What you should do:
Retype the entries exactly. Include every line.

Dataset entries:
________
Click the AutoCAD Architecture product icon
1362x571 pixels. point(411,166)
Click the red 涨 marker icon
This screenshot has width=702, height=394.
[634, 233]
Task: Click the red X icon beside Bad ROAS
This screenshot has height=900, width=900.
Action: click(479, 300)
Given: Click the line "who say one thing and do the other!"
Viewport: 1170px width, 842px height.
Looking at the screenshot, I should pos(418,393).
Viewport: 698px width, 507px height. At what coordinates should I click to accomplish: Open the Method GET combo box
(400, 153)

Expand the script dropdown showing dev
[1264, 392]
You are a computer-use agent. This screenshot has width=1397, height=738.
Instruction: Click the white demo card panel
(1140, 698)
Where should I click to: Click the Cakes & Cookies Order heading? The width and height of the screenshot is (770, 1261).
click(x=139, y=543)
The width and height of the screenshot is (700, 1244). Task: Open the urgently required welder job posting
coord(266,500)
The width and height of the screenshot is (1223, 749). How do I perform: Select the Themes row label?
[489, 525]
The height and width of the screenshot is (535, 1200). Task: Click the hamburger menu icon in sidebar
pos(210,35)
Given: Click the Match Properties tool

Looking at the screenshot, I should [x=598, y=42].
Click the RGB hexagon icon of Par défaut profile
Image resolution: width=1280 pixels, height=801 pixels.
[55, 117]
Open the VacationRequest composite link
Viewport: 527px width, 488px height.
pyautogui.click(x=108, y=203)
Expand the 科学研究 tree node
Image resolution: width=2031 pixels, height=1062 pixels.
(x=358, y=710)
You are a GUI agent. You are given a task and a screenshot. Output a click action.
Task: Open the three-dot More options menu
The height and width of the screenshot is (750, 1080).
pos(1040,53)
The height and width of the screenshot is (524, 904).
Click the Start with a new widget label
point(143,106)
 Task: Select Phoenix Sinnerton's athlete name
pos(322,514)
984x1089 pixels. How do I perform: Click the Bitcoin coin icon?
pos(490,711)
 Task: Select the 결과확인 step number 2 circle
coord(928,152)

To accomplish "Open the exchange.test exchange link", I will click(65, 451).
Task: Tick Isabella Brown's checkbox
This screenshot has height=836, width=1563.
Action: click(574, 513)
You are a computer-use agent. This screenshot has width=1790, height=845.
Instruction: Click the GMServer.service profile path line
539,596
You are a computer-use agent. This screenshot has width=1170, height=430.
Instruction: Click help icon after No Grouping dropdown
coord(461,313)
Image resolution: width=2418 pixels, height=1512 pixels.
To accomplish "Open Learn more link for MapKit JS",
________
Solution to the problem:
Click the AutoCAD Architecture product icon
1362x571 pixels. point(411,166)
Click the red 涨 marker icon
This screenshot has width=702, height=394.
[634, 233]
Task: Click the red X icon beside Bad ROAS
This screenshot has height=900, width=900.
Action: click(479, 300)
Given: Click the line "who say one thing and do the other!"
Viewport: 1170px width, 842px height.
Looking at the screenshot, I should pos(418,393).
Viewport: 698px width, 507px height. At what coordinates should I click to accomplish: Open the Method GET combo box
(400, 153)

Expand the script dropdown showing dev
[1264, 392]
You are a computer-use agent. This screenshot has width=1397, height=738.
Instruction: Click the white demo card panel
(1140, 698)
Where should I click to: Click the Cakes & Cookies Order heading? The width and height of the screenshot is (770, 1261).
click(x=139, y=543)
The width and height of the screenshot is (700, 1244). Task: Open the urgently required welder job posting
coord(266,500)
The width and height of the screenshot is (1223, 749). How do I perform: Select the Themes row label?
[489, 525]
The height and width of the screenshot is (535, 1200). Task: Click the hamburger menu icon in sidebar
pos(210,35)
Given: Click the Match Properties tool

Looking at the screenshot, I should [x=598, y=42].
Click the RGB hexagon icon of Par défaut profile
Image resolution: width=1280 pixels, height=801 pixels.
[55, 117]
Open the VacationRequest composite link
Viewport: 527px width, 488px height.
pyautogui.click(x=108, y=203)
Expand the 科学研究 tree node
Image resolution: width=2031 pixels, height=1062 pixels.
(x=358, y=710)
You are a GUI agent. You are given a task and a screenshot. Output a click action.
Task: Open the three-dot More options menu
The height and width of the screenshot is (750, 1080).
pos(1040,53)
The height and width of the screenshot is (524, 904).
Click the Start with a new widget label
point(143,106)
 Task: Select Phoenix Sinnerton's athlete name
pos(322,514)
984x1089 pixels. How do I perform: Click the Bitcoin coin icon?
pos(490,711)
 Task: Select the 결과확인 step number 2 circle
coord(928,152)

To accomplish "Open the exchange.test exchange link", I will click(65, 451).
Task: Tick Isabella Brown's checkbox
This screenshot has height=836, width=1563.
Action: click(574, 513)
You are a computer-use agent. This screenshot has width=1790, height=845.
Instruction: Click the GMServer.service profile path line
539,596
You are a computer-use agent. This screenshot has width=1170, height=430.
Instruction: Click help icon after No Grouping dropdown
coord(461,313)
Image resolution: width=2418 pixels, height=1512 pixels.
To accomplish "Open Learn more link for MapKit JS",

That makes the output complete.